El Cuervo es un río que vive la tragedia de tenerse que despeñar a la desesperada en el momento mismo de su nacimiento, colgándose en sutiles hilillos de un agua finísima por encima de las peñas revestidas de ova, como telón que ocultara tras de sí la misteriosa oscuridad de las cavernas en las que habitan las náyades, en cuyo fondo sólo está permitido al ojo del hombre con­templar a ciertas horas del día la vaporosidad de sus espíri­tus, a flote en las nubecillas que deja el agua al caer, pulveri­zada y deshecha.
Los excursionistas del último autocar que arribó al Cuervo, se van acomo­dando fatigados en los bancos de la travesaña antes de subir hasta la fuente. El río nace algo más alto, en una gruta umbrosa a la que se consigue llegar con facilidad relativa. En los lejanos roquedales de la escarpa se ven, pequeños como pája­ros, los niños de los excursionistas que gritan invocando al eco. En las sombras, se siente sobre la piel el frío húmedo de las cascadas y resuena en los oídos el murmullo continuo de las aguas suicidas. Me encuentro solo, senta­do en las piedras mojadas de la cueva del nacimiento. El agua surge a borbotones por la rendija de una roca, limpia, fría, clara como la misma esencia del cristal, dejan­do ver a su través con diafanidad extraordinaria los fondos sedimen­tarios del pequeño pilón natural que rodean los cantos. Uno goza al beber en las fauces mismas de su nacimiento aquellas aguas vírgenes, impolutas, sin manchar siquiera por la luz del sol o por el soplo del viento; aguas con sabor a nada, que surgen de las entrañas de la Serranía como un efluvio de su propia alma, y se lanzan a dos pasos de allí serpen­teando entre las malezas y los pinavetes en busca del precipicio.
Los grupos de turistas se hacen fotografías tomando las cascadas como fondo.

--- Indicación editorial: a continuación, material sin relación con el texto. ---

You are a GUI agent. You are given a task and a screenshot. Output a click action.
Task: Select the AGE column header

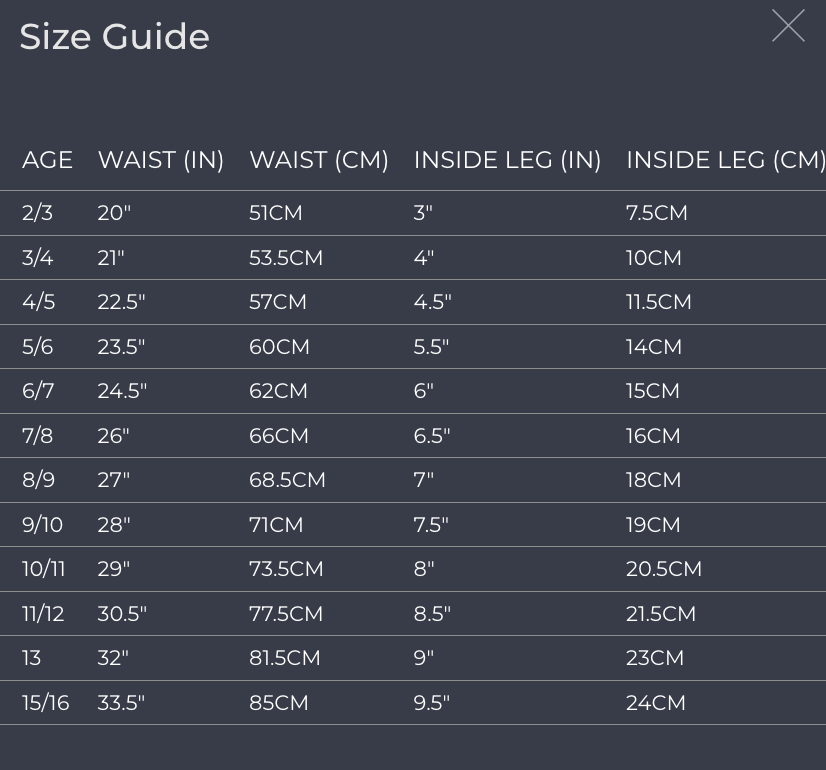[x=47, y=160]
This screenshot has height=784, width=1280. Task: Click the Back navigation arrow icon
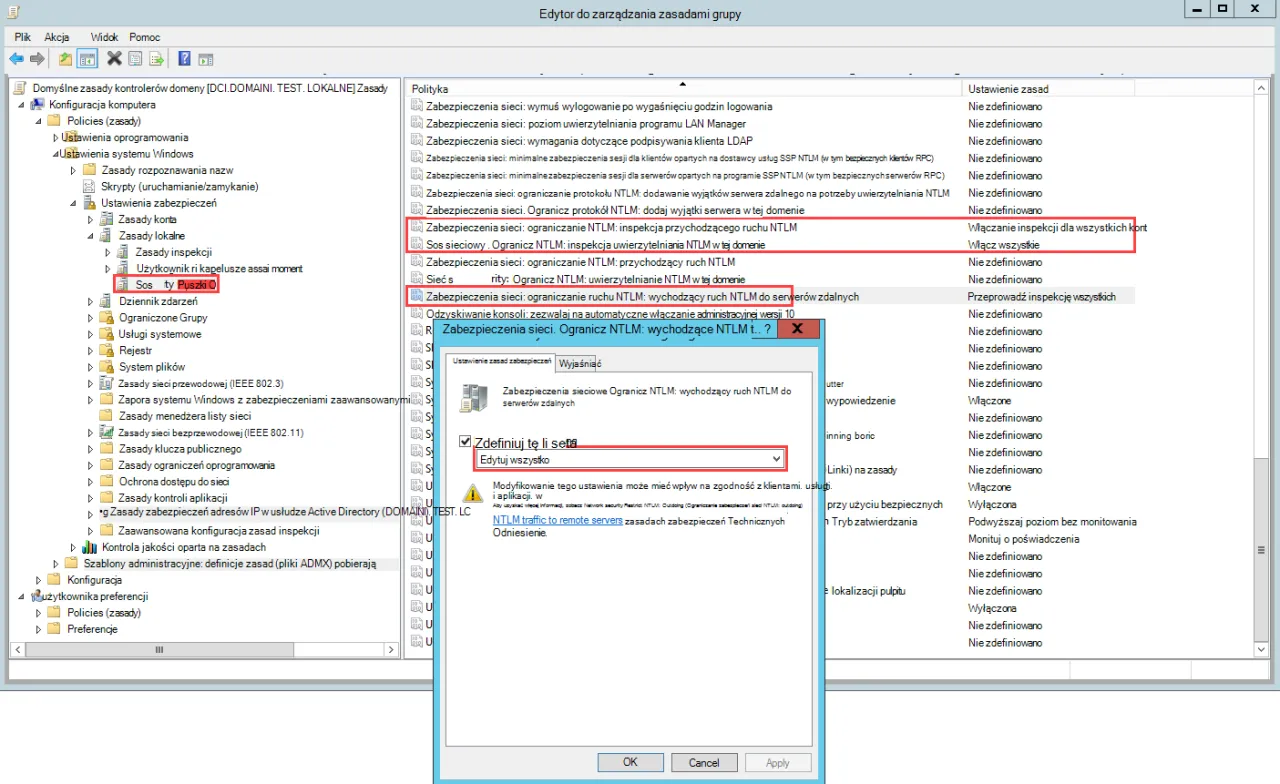coord(16,58)
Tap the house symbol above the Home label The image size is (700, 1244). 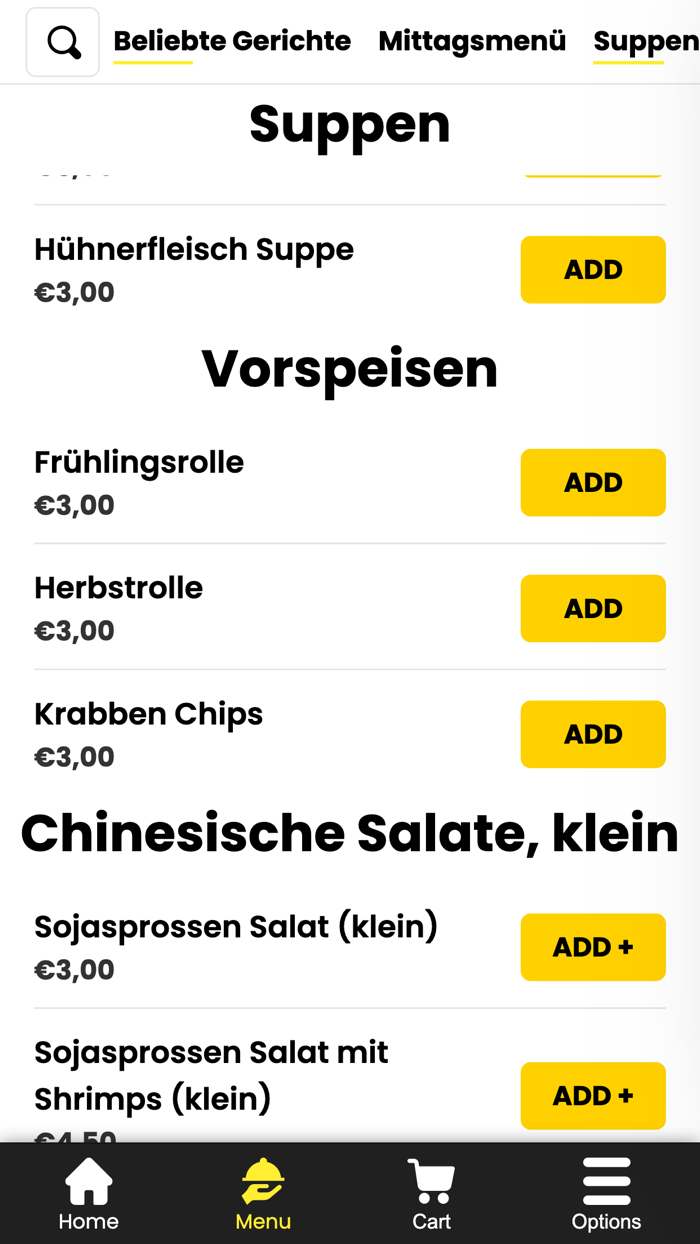(88, 1179)
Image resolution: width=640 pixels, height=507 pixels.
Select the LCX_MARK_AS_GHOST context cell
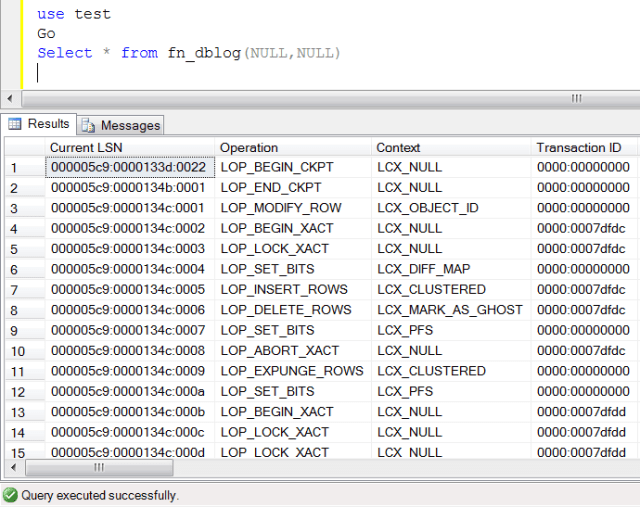tap(449, 310)
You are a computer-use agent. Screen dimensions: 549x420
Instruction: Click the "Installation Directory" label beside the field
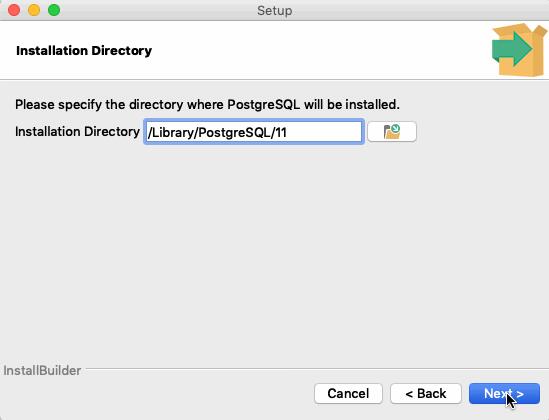point(77,132)
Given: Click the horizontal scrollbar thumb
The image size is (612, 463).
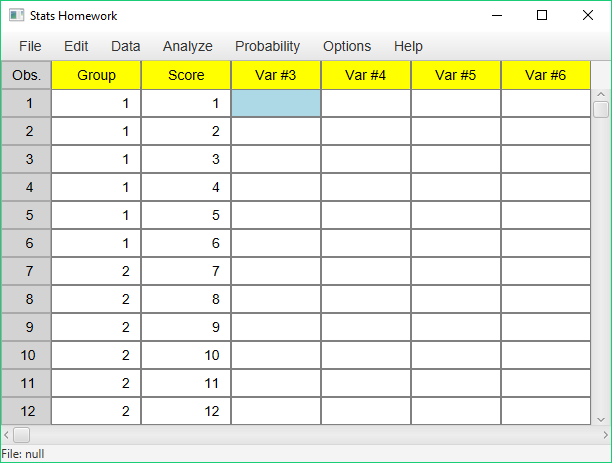Looking at the screenshot, I should point(21,435).
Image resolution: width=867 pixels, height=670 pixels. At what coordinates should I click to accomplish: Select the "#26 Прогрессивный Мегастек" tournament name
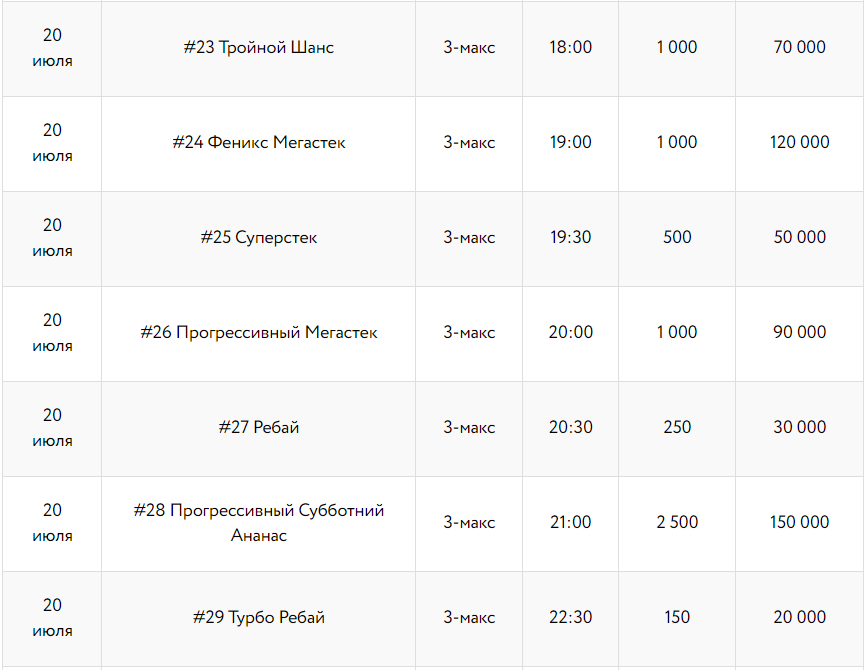(258, 332)
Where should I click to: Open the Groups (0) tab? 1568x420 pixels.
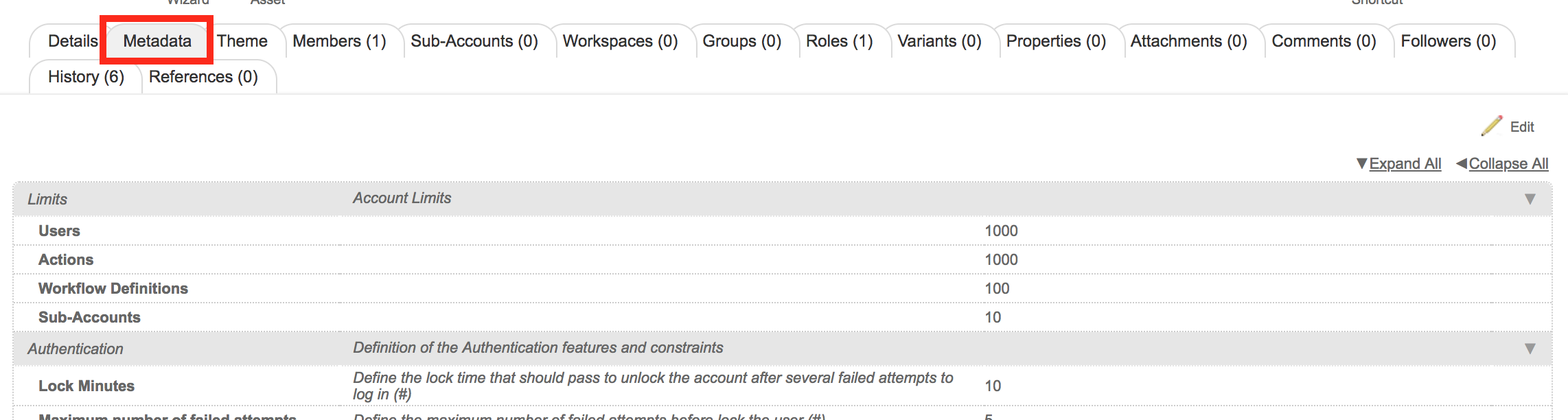[742, 41]
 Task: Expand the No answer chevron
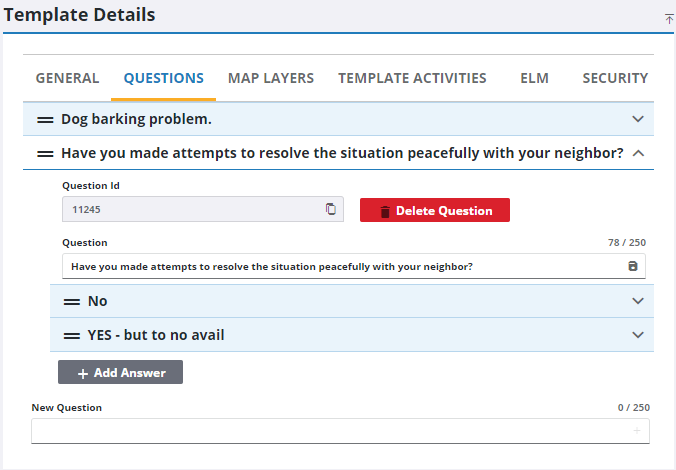coord(638,301)
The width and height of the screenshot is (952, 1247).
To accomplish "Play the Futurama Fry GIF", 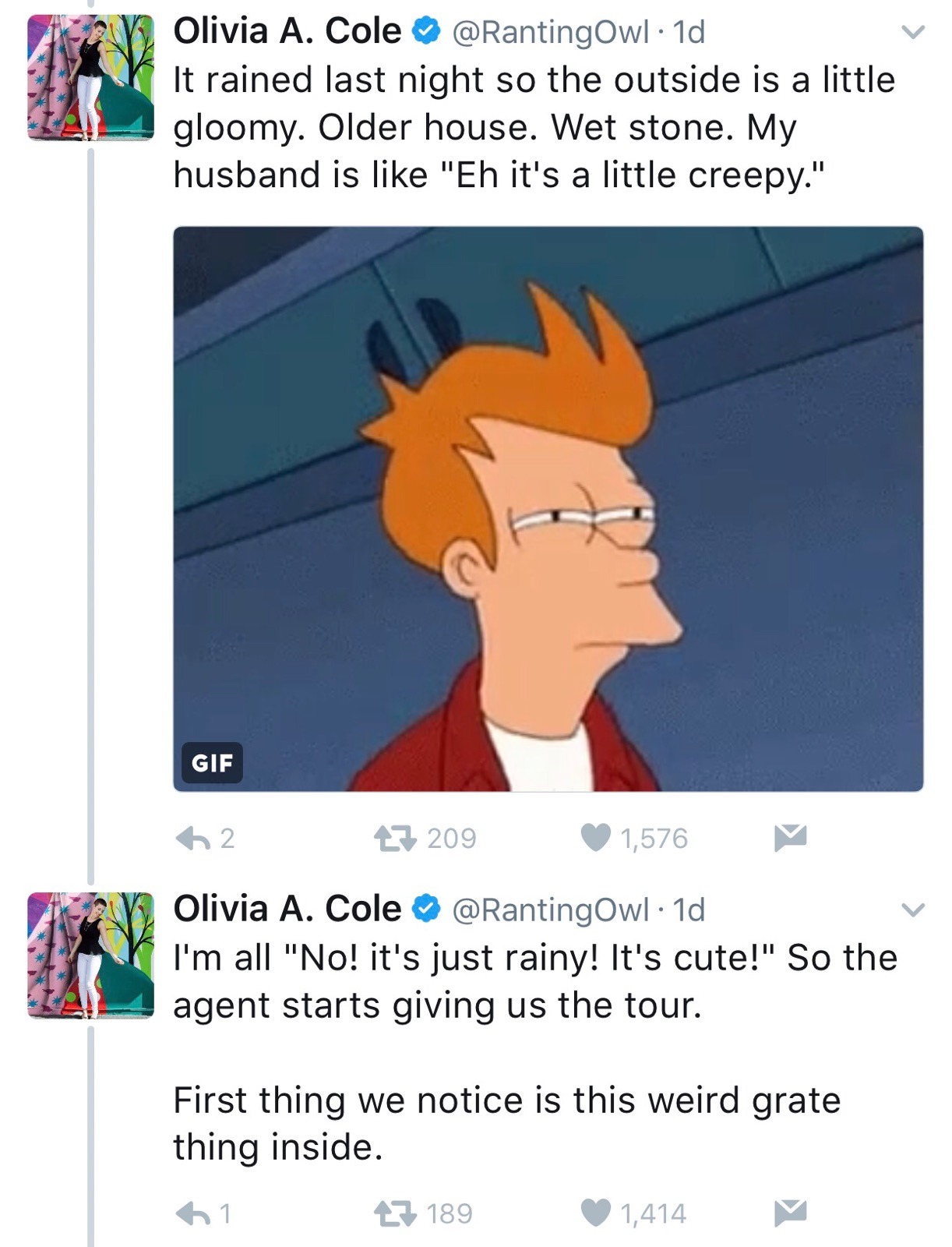I will click(548, 509).
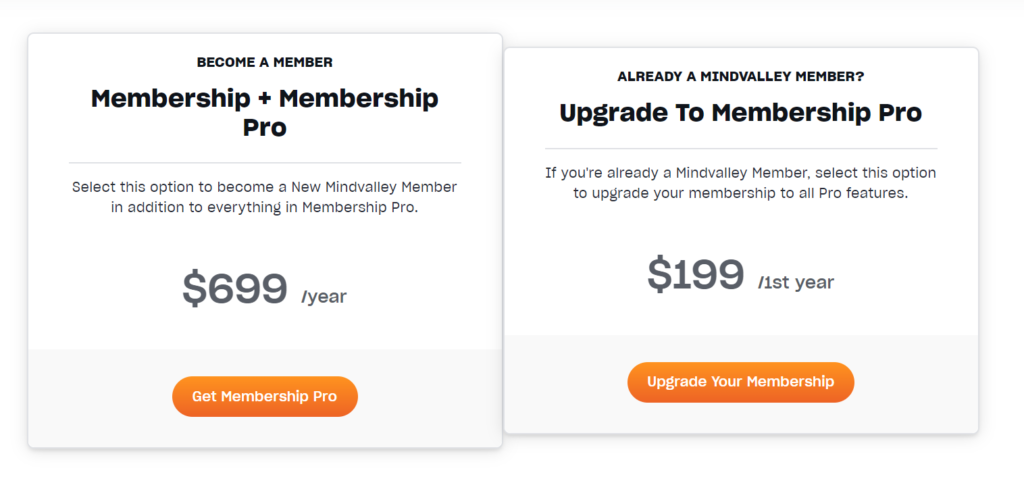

Se ve que son fotógrafos bisoños, que llevan cámaras japonesas de importación y aprietan el disparador a lo primero que salga, sin medir la distancia, sin haber graduado el objetivo, con el sol de frente.
- Por favor: ¿Le importaría tirarnos una fotografía para que poda­mos salir todos juntos? Es muy sencillo, usted mira por ahí, le aprieta a este botón y ya está. Muchas gracias.
Ya de vuelta, me cruzo al bajar con el matrimonio joven de Madrid que conocí en la Hospedería de Tragacete. El padre lleva al pequeño Jacobín, el niño inapetente, colgado a horcajadas en las costillas. La mañana ha entrado con fuerza; pica el sol y molesta al caminar el roce del macuto. Como todavía se anda con buena hora, uno decide echarse a descansar antes de emprender de nuevo la marcha por la carretera del Codorno.